--- PROMPT ---
The data below should be repeated exactly and in full.

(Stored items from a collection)
━━━━━━━━━━━━━━━━

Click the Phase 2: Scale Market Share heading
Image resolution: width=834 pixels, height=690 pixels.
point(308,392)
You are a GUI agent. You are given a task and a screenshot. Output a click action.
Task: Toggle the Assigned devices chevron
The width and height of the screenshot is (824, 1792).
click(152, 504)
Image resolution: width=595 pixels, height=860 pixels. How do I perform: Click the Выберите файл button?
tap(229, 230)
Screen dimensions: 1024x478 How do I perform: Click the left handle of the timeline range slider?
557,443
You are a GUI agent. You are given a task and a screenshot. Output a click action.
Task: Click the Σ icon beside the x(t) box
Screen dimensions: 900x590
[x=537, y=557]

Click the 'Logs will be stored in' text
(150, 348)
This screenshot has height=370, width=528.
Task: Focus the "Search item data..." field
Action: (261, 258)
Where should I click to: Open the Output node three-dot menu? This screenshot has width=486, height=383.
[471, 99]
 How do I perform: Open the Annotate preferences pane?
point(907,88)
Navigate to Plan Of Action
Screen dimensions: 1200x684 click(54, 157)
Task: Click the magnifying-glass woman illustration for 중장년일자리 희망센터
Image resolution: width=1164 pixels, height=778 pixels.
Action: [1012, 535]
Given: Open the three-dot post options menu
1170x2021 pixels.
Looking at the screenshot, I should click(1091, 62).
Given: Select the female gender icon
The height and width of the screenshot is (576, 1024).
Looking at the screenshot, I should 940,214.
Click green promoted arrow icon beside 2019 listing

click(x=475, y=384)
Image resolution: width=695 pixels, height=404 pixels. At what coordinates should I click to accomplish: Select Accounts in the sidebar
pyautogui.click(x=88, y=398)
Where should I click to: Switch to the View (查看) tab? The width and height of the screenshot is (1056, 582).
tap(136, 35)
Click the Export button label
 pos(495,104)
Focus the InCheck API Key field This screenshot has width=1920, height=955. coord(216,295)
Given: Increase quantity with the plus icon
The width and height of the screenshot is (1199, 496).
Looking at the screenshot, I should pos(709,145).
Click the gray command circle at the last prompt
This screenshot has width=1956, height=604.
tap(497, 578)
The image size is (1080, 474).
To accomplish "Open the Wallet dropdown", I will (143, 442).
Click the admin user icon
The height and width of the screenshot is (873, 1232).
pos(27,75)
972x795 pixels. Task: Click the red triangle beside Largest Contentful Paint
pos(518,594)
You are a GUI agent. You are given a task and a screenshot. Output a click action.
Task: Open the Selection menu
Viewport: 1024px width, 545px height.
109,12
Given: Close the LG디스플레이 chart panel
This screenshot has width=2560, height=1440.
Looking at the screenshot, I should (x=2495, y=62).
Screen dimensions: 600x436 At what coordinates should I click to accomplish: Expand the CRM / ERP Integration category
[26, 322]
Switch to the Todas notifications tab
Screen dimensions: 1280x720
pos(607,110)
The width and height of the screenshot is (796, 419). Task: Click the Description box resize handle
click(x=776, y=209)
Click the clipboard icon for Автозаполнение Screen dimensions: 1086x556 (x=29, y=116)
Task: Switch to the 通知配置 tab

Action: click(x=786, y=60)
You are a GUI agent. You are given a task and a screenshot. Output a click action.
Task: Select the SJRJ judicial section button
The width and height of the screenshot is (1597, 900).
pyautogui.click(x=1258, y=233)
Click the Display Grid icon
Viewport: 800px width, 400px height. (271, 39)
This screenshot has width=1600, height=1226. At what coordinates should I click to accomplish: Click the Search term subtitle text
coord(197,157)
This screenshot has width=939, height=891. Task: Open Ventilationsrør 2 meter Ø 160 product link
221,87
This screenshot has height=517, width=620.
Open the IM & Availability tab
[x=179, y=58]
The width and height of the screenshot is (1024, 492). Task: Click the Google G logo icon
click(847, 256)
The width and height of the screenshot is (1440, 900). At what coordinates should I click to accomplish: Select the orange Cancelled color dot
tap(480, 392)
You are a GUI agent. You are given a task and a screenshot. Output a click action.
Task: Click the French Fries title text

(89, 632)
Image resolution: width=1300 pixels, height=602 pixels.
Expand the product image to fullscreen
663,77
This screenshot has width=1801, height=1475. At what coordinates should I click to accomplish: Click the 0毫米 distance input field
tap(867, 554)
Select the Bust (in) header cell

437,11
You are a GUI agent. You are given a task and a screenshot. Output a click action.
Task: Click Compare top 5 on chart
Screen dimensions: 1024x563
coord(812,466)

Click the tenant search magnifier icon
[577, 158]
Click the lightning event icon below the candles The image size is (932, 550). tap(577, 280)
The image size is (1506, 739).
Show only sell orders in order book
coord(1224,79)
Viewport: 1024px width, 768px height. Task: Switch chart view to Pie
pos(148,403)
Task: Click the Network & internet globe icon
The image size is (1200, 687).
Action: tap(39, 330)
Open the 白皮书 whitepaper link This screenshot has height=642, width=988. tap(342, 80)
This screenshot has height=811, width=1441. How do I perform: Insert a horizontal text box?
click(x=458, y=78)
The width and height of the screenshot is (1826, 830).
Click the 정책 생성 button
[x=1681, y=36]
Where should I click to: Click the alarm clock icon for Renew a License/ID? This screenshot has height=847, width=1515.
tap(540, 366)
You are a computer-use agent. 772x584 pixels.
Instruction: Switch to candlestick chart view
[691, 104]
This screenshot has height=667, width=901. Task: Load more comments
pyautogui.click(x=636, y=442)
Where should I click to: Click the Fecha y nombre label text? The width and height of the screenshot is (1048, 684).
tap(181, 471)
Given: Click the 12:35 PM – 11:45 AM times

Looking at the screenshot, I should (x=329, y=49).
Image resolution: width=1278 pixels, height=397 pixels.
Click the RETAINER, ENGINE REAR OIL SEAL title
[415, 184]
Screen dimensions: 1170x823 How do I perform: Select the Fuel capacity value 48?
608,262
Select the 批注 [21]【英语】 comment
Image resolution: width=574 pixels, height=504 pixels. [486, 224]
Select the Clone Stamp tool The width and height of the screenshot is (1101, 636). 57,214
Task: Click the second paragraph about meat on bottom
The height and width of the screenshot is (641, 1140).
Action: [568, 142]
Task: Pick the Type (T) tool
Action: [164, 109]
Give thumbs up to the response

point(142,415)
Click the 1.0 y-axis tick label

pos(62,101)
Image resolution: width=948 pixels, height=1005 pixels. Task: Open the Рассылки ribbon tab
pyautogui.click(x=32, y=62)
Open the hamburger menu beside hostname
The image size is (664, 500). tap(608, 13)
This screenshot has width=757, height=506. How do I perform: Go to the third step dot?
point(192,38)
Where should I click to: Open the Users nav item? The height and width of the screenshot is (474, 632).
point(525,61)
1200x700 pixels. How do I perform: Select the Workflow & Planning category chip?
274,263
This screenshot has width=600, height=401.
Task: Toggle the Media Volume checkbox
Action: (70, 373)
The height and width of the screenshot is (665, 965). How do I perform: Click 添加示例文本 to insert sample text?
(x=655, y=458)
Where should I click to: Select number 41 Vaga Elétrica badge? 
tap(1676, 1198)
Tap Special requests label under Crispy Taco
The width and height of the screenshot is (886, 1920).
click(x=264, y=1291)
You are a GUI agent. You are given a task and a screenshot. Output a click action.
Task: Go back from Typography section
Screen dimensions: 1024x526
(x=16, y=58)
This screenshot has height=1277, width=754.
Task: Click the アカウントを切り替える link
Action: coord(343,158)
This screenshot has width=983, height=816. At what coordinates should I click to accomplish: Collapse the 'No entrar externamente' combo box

━━━━━━━━━━━━━━━━

--- TASK RESULT ---
Click the Phase 2: Scale Market Share heading
Image resolution: width=834 pixels, height=690 pixels.
point(308,392)
You are a GUI agent. You are given a task and a screenshot. Output a click action.
Task: Toggle the Assigned devices chevron
The width and height of the screenshot is (824, 1792).
click(152, 504)
Image resolution: width=595 pixels, height=860 pixels. How do I perform: Click the Выберите файл button?
tap(229, 230)
Screen dimensions: 1024x478 How do I perform: Click the left handle of the timeline range slider?
557,443
You are a GUI agent. You are given a task and a screenshot. Output a click action.
Task: Click the Σ icon beside the x(t) box
Screen dimensions: 900x590
[x=537, y=557]

Click the 'Logs will be stored in' text
(150, 348)
This screenshot has height=370, width=528.
Task: Focus the "Search item data..." field
Action: (261, 258)
Where should I click to: Open the Output node three-dot menu? This screenshot has width=486, height=383.
[471, 99]
 How do I perform: Open the Annotate preferences pane?
point(907,88)
Navigate to Plan Of Action
Screen dimensions: 1200x684 click(54, 157)
Task: Click the magnifying-glass woman illustration for 중장년일자리 희망센터
Image resolution: width=1164 pixels, height=778 pixels.
Action: [1012, 535]
Given: Open the three-dot post options menu
1170x2021 pixels.
Looking at the screenshot, I should click(1091, 62).
Given: Select the female gender icon
The height and width of the screenshot is (576, 1024).
Looking at the screenshot, I should 940,214.
Click green promoted arrow icon beside 2019 listing

click(x=475, y=384)
Image resolution: width=695 pixels, height=404 pixels. At what coordinates should I click to accomplish: Select Accounts in the sidebar
pyautogui.click(x=88, y=398)
Where should I click to: Switch to the View (查看) tab? The width and height of the screenshot is (1056, 582).
tap(136, 35)
Click the Export button label
 pos(495,104)
Focus the InCheck API Key field This screenshot has width=1920, height=955. coord(216,295)
Given: Increase quantity with the plus icon
The width and height of the screenshot is (1199, 496).
Looking at the screenshot, I should pos(709,145).
Click the gray command circle at the last prompt
This screenshot has width=1956, height=604.
tap(497, 578)
The image size is (1080, 474).
To accomplish "Open the Wallet dropdown", I will (143, 442).
Click the admin user icon
The height and width of the screenshot is (873, 1232).
pos(27,75)
972x795 pixels. Task: Click the red triangle beside Largest Contentful Paint
pos(518,594)
You are a GUI agent. You are given a task and a screenshot. Output a click action.
Task: Open the Selection menu
Viewport: 1024px width, 545px height.
109,12
Given: Close the LG디스플레이 chart panel
This screenshot has width=2560, height=1440.
Looking at the screenshot, I should (x=2495, y=62).
Screen dimensions: 600x436 At what coordinates should I click to accomplish: Expand the CRM / ERP Integration category
[26, 322]
Switch to the Todas notifications tab
Screen dimensions: 1280x720
pos(607,110)
The width and height of the screenshot is (796, 419). Task: Click the Description box resize handle
click(x=776, y=209)
Click the clipboard icon for Автозаполнение Screen dimensions: 1086x556 (x=29, y=116)
Task: Switch to the 通知配置 tab

Action: click(x=786, y=60)
You are a GUI agent. You are given a task and a screenshot. Output a click action.
Task: Select the SJRJ judicial section button
The width and height of the screenshot is (1597, 900).
pyautogui.click(x=1258, y=233)
Click the Display Grid icon
Viewport: 800px width, 400px height. (271, 39)
This screenshot has width=1600, height=1226. At what coordinates should I click to accomplish: Click the Search term subtitle text
coord(197,157)
This screenshot has width=939, height=891. Task: Open Ventilationsrør 2 meter Ø 160 product link
221,87
This screenshot has height=517, width=620.
Open the IM & Availability tab
[x=179, y=58]
The width and height of the screenshot is (1024, 492). Task: Click the Google G logo icon
click(847, 256)
The width and height of the screenshot is (1440, 900). At what coordinates should I click to accomplish: Select the orange Cancelled color dot
tap(480, 392)
You are a GUI agent. You are given a task and a screenshot. Output a click action.
Task: Click the French Fries title text

(89, 632)
Image resolution: width=1300 pixels, height=602 pixels.
Expand the product image to fullscreen
663,77
This screenshot has width=1801, height=1475. At what coordinates should I click to accomplish: Click the 0毫米 distance input field
tap(867, 554)
Select the Bust (in) header cell

437,11
You are a GUI agent. You are given a task and a screenshot. Output a click action.
Task: Click Compare top 5 on chart
Screen dimensions: 1024x563
coord(812,466)

Click the tenant search magnifier icon
[577, 158]
Click the lightning event icon below the candles The image size is (932, 550). tap(577, 280)
The image size is (1506, 739).
Show only sell orders in order book
coord(1224,79)
Viewport: 1024px width, 768px height. Task: Switch chart view to Pie
pos(148,403)
Task: Click the Network & internet globe icon
The image size is (1200, 687).
Action: tap(39, 330)
Open the 白皮书 whitepaper link This screenshot has height=642, width=988. tap(342, 80)
This screenshot has height=811, width=1441. How do I perform: Insert a horizontal text box?
click(x=458, y=78)
The width and height of the screenshot is (1826, 830).
Click the 정책 생성 button
[x=1681, y=36]
Where should I click to: Click the alarm clock icon for Renew a License/ID? This screenshot has height=847, width=1515.
tap(540, 366)
You are a computer-use agent. 772x584 pixels.
Instruction: Switch to candlestick chart view
[691, 104]
This screenshot has height=667, width=901. Task: Load more comments
pyautogui.click(x=636, y=442)
Where should I click to: Click the Fecha y nombre label text? The width and height of the screenshot is (1048, 684).
tap(181, 471)
Given: Click the 12:35 PM – 11:45 AM times

Looking at the screenshot, I should (x=329, y=49).
Image resolution: width=1278 pixels, height=397 pixels.
Click the RETAINER, ENGINE REAR OIL SEAL title
[415, 184]
Screen dimensions: 1170x823 How do I perform: Select the Fuel capacity value 48?
608,262
Select the 批注 [21]【英语】 comment
Image resolution: width=574 pixels, height=504 pixels. [486, 224]
Select the Clone Stamp tool The width and height of the screenshot is (1101, 636). 57,214
Task: Click the second paragraph about meat on bottom
The height and width of the screenshot is (641, 1140).
Action: [568, 142]
Task: Pick the Type (T) tool
Action: [164, 109]
Give thumbs up to the response

point(142,415)
Click the 1.0 y-axis tick label

pos(62,101)
Image resolution: width=948 pixels, height=1005 pixels. Task: Open the Рассылки ribbon tab
pyautogui.click(x=32, y=62)
Open the hamburger menu beside hostname
The image size is (664, 500). tap(608, 13)
This screenshot has width=757, height=506. How do I perform: Go to the third step dot?
point(192,38)
Where should I click to: Open the Users nav item? The height and width of the screenshot is (474, 632).
point(525,61)
1200x700 pixels. How do I perform: Select the Workflow & Planning category chip?
274,263
This screenshot has width=600, height=401.
Task: Toggle the Media Volume checkbox
Action: (70, 373)
The height and width of the screenshot is (665, 965). How do I perform: Click 添加示例文本 to insert sample text?
(x=655, y=458)
Where should I click to: Select number 41 Vaga Elétrica badge? 
tap(1676, 1198)
Tap Special requests label under Crispy Taco
The width and height of the screenshot is (886, 1920).
click(x=264, y=1291)
You are a GUI agent. You are given a task and a screenshot. Output a click action.
Task: Go back from Typography section
Screen dimensions: 1024x526
(x=16, y=58)
This screenshot has height=1277, width=754.
Task: Click the アカウントを切り替える link
Action: coord(343,158)
This screenshot has width=983, height=816. At what coordinates should I click to accomplish: Collapse the 'No entrar externamente' combo box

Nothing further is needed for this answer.